We evaluated our method on two distinct gene expression datasets, one with external labels and the other one unlabeled. Specifically, we compared the performance of our method for gene expression clustering with two traditional clustering methods that are commonly used for the gene expression analysis, k-means and hierarchical clustering. We found that our method outperformed the traditional clustering methods on both labeled and unlabeled datasets. Furthermore, the proposed approach was more accurate than a deep learning autoencoder method. The results demonstrate that the new deep architecture could capture the high-level features from the gene expression profiles. Furthermore, the results confirm our hypothesis that the prior biological network knowledge could be utilized for optimizing the gene expression clustering task.
Methods
Problem Formulation
The clustering tasks in our approach (Fig. 1) are carried-out using unsupervised learning methods. For a given similarity measure defined in an unsupervised learning method, the objects belonging to the same cluster are more similar to each other than to those ones from other clusters. In the case of gene expression data clustering, a cluster may contain a number of genes or samples with similar expression patterns. After the preprocessing stage, the data are presented as a matrix X={xij}, where xij stands for an expression level of gene i from sample j at a specific time point or in a specific condition. The clustering of gene expression data can be divided into two main categories: gene-based clustering and sample-based clustering (Jiang, et al., 2004). In this work, we focus on the gene-based clustering. The goal is to group genes with similar expression patterns (co-expressed genes). The expression patterns, in turn, will be used to help in our understanding of gene function, gene regulation, and cellular processes.
Gene Expression Datasets
To test our approach on the real-world data, we used two distinct large-scale datasets. The first dataset includes gene expression for the yeast cell cycle (Yeung and Ruzzo, 2001). It is organized in 17 time stamps for a set of 420 genes in yeast. Based on the gene functional categories, each gene was assigned to one or more "phases". We removed the gene expression profiles for the genes that were assigned to more than one phase, resulting in a subset of 384 genes that were partitioned into 5 phases of cell cycle. The yeast dataset is widely used in practice to assess the clustering quality using the five phases assignment as an external criterion (Gupta, et al., 2015; Jiang, et al., 2004). The second dataset is obtained from the Genomics of Drug Sensitivity in Cancer (GDSC) study (Yang, et al., 2013). The dataset captures the gene expression profiles of different human cancer cell lines in response to drug compounds. It consists of 17,419 genes expressed in 83 cell lines. Overall, these two datasets differ in several principal aspects. First, the datasets are of substantially different sizes. In addition, the first dataset is time series data, while the second dataset is from different cancer cell lines. Finally, the datasets come from two different species.

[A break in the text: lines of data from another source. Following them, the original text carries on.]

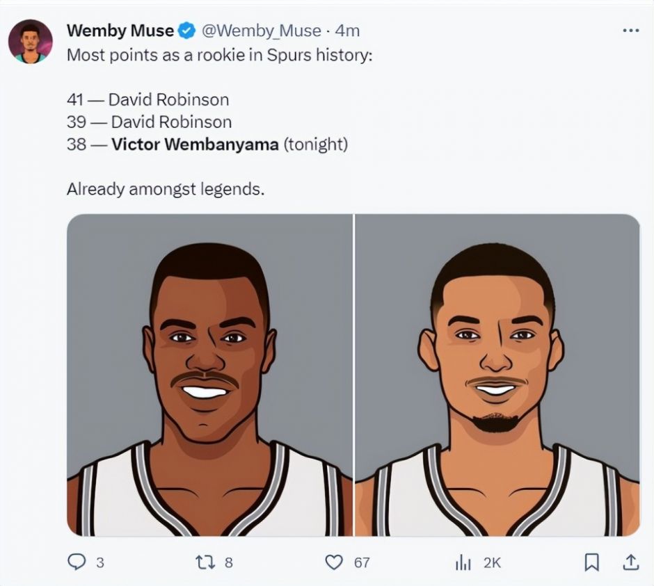This screenshot has height=586, width=654.
Task: Click the "Wemby Muse" display name
Action: coord(120,31)
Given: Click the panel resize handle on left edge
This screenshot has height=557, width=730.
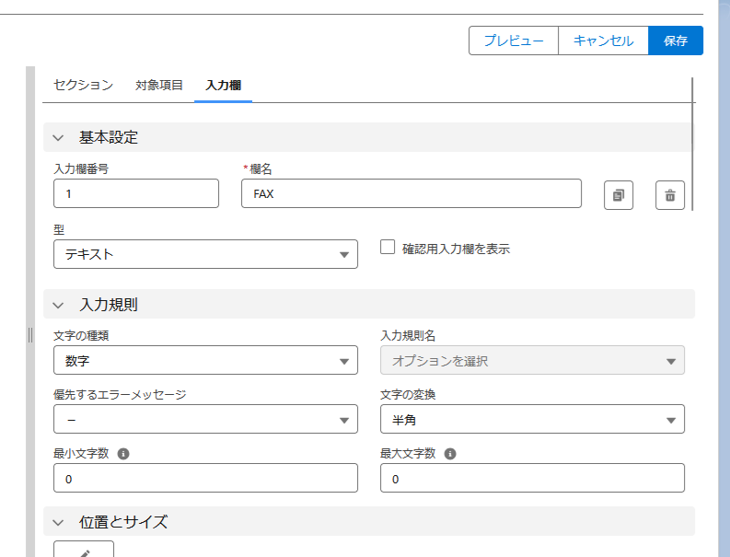Looking at the screenshot, I should click(30, 335).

Construction of the PPI networks
To extract the community information for the gene set and link it to the expression data, we studied the protein products of these genes in the context of the physical protein-protein interaction (PPI) network (Fig. 1). To this end, two PPI networks are used: HINT yeast network (Das and Yu, 2012) and the human interactome project network (HI-II-14) (Rolland, et al., 2014). HINT network is organized as a database of high-quality protein-protein interactions collected from several databases manually as well as using an automated protocol. The comprehensive coverage of the interactome makes it possible to fully understand the network properties of the yeast genes. The human interactome HI-II-14 is another recently released source of PPI data. It is constructed through mapping binary PPIs obtained by systematically interrogating all pairwise combinations of human proteins using yeast two-hybrid high-throughput experiments. For each network, we run the community detection algorithm and apply the extracted community information during clustering.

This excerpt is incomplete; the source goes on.